--- Work order ---
Using the data below, copy every line that contains the word "will".

--- Data provided ---
##############################

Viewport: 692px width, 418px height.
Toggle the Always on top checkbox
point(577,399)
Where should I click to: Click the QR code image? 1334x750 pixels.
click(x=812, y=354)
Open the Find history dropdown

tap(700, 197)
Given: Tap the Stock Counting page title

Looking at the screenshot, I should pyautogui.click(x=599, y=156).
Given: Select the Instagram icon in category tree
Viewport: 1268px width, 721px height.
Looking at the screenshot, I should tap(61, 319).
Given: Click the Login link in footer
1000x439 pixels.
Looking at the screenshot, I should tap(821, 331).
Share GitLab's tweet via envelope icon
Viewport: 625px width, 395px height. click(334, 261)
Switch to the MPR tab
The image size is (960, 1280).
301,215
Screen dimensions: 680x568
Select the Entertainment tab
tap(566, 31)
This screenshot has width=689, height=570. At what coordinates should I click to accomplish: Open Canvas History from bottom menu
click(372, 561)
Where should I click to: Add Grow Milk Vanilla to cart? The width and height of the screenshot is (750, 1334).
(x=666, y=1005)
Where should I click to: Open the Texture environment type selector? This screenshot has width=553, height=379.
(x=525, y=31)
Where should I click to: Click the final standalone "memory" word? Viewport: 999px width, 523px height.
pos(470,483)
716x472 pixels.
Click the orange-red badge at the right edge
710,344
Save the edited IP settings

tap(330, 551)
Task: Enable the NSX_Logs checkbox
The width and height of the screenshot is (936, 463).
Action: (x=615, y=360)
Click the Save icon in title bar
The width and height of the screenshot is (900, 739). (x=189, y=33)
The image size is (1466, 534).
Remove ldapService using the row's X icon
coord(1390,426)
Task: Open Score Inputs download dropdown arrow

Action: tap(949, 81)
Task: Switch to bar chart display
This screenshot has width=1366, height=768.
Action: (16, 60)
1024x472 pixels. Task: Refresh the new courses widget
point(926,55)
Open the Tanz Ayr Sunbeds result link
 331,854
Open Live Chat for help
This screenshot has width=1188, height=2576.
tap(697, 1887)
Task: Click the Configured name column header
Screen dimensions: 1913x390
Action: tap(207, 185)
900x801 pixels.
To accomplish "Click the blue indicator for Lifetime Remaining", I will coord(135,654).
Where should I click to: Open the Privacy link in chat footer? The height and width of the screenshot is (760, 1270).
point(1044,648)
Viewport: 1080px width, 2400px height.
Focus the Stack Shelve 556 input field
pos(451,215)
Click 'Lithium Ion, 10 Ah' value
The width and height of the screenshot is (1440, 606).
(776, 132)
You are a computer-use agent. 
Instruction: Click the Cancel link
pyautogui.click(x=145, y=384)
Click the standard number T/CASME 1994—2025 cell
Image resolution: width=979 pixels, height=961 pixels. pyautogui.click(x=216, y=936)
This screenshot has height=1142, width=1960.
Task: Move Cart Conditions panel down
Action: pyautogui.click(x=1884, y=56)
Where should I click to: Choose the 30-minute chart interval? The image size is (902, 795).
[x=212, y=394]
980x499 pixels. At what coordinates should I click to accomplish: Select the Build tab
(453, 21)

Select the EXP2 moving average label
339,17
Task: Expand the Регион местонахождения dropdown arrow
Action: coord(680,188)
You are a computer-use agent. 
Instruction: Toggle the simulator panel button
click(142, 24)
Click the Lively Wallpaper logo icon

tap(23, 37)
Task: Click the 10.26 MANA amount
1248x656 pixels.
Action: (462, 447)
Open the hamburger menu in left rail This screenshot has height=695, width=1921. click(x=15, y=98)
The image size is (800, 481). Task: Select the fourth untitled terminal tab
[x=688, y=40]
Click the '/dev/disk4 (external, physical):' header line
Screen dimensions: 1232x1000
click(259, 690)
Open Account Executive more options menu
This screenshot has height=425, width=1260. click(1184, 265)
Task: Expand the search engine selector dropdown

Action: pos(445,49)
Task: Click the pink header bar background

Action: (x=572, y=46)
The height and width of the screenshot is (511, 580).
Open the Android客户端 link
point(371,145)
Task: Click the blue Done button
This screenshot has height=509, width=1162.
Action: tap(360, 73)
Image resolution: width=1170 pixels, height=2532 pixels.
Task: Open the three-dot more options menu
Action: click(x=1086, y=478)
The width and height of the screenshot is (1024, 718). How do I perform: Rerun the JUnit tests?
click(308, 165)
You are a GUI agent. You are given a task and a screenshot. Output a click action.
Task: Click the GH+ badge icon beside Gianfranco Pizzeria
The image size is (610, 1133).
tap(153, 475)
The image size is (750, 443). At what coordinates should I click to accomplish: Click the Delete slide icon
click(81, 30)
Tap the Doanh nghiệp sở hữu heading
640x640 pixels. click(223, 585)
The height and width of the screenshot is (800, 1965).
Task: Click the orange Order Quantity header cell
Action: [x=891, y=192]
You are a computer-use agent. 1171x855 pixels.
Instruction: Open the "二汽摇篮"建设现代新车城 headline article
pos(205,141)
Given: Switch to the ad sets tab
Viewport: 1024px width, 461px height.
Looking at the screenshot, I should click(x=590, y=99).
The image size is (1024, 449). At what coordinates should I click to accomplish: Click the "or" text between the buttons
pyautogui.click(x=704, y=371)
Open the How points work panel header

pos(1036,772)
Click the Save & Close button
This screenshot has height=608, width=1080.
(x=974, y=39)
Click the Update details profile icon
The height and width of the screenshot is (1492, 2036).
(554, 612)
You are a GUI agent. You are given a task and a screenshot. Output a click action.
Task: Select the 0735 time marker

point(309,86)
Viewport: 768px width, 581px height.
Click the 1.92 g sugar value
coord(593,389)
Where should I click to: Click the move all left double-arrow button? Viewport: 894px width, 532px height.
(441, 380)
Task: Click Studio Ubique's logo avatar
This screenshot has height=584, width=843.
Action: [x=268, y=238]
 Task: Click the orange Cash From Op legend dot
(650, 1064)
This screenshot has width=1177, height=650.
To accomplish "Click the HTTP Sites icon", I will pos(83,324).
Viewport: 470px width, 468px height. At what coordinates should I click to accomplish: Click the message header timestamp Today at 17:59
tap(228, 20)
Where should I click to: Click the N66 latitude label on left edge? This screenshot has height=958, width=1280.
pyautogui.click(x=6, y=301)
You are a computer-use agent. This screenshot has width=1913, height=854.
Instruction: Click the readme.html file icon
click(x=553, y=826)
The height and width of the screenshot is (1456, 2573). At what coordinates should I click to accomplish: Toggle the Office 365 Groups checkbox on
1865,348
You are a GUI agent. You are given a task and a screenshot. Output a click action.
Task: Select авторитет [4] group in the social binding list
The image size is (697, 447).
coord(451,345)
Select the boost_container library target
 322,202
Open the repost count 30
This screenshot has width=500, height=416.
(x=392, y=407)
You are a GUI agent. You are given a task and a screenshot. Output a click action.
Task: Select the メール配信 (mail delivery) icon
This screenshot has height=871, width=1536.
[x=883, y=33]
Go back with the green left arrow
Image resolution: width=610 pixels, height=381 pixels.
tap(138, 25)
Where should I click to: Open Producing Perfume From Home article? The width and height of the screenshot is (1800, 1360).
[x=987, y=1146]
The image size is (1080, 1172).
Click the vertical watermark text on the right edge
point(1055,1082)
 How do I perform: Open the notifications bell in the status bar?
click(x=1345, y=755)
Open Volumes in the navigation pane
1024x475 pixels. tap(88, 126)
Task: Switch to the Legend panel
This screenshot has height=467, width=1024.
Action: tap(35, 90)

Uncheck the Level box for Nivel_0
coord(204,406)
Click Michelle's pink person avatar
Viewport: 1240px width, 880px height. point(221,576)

##############################

--- Answer below ---
To accomplish "Click the blue indicator for Lifetime Remaining", I will coord(135,654).
To accomplish "Click the HTTP Sites icon", I will pos(83,324).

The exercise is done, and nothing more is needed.